Shackelford challenged the constitutionality of North Carolina’s stalking statute as it had been applied to him, arguing that his convictions violated the free speech rights protected by the First Amendment. Judge Mark Davis, writing for a unanimous panel in a March 19 opinion, agreed. (Davis was appointed to the state’s Supreme Court on March 11, subsequent to his joining the court’s opinion.)
Prosecutors argued that the Google+ posts were not entitled to free speech protection at all since they were speech integral to criminal conduct, which falls outside the shelter of the First Amendment. But Davis found this reasoning to be circular—the speech was integral to criminal conduct only because the statute had made the speech illegal.
“Pursuant to the language of [the law against stalking], no additional conduct on his part was needed to support his stalking convictions,” Davis said. “Rather, his speech itself was the crime.”
The judges also found that the speech-restricting aspects of the statute were content-based rather than content-neutral. The court cited a 2016 decision by the state’s Supreme Court in State v. Bishop striking down a state law that had criminalized cyber-bullying. The Supreme Court concluded that the statute was a content-based speech restriction because it “makes it impossible to determine whether the accused has committed a crime without examining the content of his communication,” a dynamic that likewise existed in Shackelford’s case.
At that point the die was largely cast. Content-based restrictions on speech are unconstitutional unless they serve a compelling governmental interest and are narrowly tailored to effectuate that interest—a standard that very few laws are able to meet.
“Even assuming [for the sake of argument] that the statute serves a compelling governmental interest in preventing the escalation of stalking into more dangerous behavior, we are not persuaded that the application of [the law] to Defendant’s posts represented the least restrictive means of accomplishing that goal,” Davis wrote.
Davis noted that strict enforcement of the no-contact order, or at least the portions of it that prohibited Shackelford from approaching Mary or directly contacting her, clearly represented a less restrictive means by which the state could have pursued its interest in preventing him from engaging in criminal acts against her.

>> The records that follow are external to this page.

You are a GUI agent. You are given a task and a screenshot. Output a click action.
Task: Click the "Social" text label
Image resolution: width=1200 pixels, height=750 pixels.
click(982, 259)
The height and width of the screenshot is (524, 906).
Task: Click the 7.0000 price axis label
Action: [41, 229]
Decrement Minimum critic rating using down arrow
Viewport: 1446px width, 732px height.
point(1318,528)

Unlike in the case striking down the cyber-bullying law, Shackelford was not challenging the validity of the anti-stalking law—which prohibits any willful harassment that would cause a reasonable person to fear for their safety or suffer emotional distress—on its face; as a result, the statute remains valid law.
The 37-page decision is State v. Shackelford (Lawyers Weekly No. 011-076-19). The full text of the opinion is available online at nclawyersweekly.com.